Secondo il racconto del giornalista, Berlusconi gli avrebbe anche riferito di essersi confrontato sulla proposta con il figlio Pier Silvio. E i contatti non si sarebbero fermati lì.
Vespa aggiunge infatti che Pier Silvio Berlusconi, nel 2023, gli avrebbe chiesto «gentilmente di passare a Mediaset».
Il conduttore rivendica quindi la scelta compiuta: «Per il poco che conti, sono l’unico conduttore rimasto nell’azienda in cui è nato».
Lo scontro sugli ascolti e sui ricavi di “Porta a Porta”
Ma il contratto è soltanto una parte della contesa. L’altro terreno dello scontro riguarda il peso economico e televisivo di Porta a Porta.
Santoro aveva messo in discussione il rapporto tra i risultati ottenuti dalla trasmissione, il suo ruolo nella programmazione Rai e il budget impiegato.

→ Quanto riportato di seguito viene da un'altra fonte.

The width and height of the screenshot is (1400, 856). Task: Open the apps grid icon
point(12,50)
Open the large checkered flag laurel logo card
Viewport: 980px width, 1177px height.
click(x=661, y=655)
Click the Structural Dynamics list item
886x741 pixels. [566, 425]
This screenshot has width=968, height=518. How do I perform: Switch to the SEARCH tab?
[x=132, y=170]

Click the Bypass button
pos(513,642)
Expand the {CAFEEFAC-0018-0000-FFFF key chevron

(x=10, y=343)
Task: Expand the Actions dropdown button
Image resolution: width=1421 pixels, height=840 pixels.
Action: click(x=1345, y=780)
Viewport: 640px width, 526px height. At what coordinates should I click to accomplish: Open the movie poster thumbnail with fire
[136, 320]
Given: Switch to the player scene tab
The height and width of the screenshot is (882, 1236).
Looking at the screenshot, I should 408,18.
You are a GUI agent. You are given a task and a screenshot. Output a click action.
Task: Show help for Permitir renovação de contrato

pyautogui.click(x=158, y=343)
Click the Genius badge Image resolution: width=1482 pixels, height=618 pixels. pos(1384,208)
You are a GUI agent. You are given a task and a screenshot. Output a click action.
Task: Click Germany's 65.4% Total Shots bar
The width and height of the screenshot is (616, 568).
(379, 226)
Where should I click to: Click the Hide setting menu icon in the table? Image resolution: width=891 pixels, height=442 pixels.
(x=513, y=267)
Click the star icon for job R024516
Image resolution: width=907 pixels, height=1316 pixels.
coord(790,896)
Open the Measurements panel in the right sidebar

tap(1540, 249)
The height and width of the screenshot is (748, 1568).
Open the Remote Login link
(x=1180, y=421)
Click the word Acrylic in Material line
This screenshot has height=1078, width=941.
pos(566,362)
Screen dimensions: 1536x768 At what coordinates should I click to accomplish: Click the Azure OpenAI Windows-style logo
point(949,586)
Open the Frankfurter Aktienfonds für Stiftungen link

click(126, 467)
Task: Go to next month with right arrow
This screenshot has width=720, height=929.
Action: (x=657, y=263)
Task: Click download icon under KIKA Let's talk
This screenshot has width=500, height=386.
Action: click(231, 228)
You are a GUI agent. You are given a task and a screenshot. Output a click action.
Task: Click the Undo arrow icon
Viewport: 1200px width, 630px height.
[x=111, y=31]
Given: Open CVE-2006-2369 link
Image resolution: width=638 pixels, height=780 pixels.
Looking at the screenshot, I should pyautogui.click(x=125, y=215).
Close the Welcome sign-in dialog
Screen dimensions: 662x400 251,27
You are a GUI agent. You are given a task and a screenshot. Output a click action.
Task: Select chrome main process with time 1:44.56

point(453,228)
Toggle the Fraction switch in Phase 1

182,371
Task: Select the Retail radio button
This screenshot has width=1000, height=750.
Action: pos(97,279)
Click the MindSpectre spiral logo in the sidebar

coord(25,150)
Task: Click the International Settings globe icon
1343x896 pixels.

Vespa risponde definendo «completamente falsa» la tesi secondo cui Porta a Porta avrebbe ascolti tali da non giustificare il suo compenso. E precisa che quel compenso comprende anche la conduzione di Cinque Minuti, trasmesso in una fascia ben diversa e particolarmente importante per Rai1: la prima serata.
Ma Vespa introduce soprattutto un altro elemento, quello della raccolta pubblicitaria.
«Fonti ufficiali parlano di un rendimento pubblicitario triplo del costo della trasmissione», sostiene.
E, secondo il conduttore, si tratterebbe persino di una valutazione prudente: «A mio giudizio per difetto, visto che ogni sera, nonostante l’ora tarda, Porta a Porta ospita una ventina di spot pubblicitari».
Vespa-Santoro, due storie della Rai tornano a scontrarsi
La polemica assume inevitabilmente un significato che va oltre il contratto di un singolo conduttore. Vespa e Santoro rappresentano infatti due protagonisti di lunghissimo corso della televisione italiana e due modi profondamente diversi di interpretare il servizio pubblico.
Santoro pone una questione di rapporto tra compensi, collocazione editoriale e risultati di mercato. Vespa respinge invece l’idea di rappresentare un’eccezione contrattuale, cita altri importanti volti televisivi e soprattutto rivendica la redditività pubblicitaria della sua trasmissione.
Poi c’è quel retroscena destinato inevitabilmente a far discutere: mentre Santoro ricorda il trattamento “da star” di Vespa, il conduttore di Porta a Porta replica di avere avuto la possibilità di guadagnare molto di più altrove. Per due volte, sostiene, Berlusconi gli avrebbe offerto il doppio. E per due volte Vespa avrebbe scelto di restare in Rai.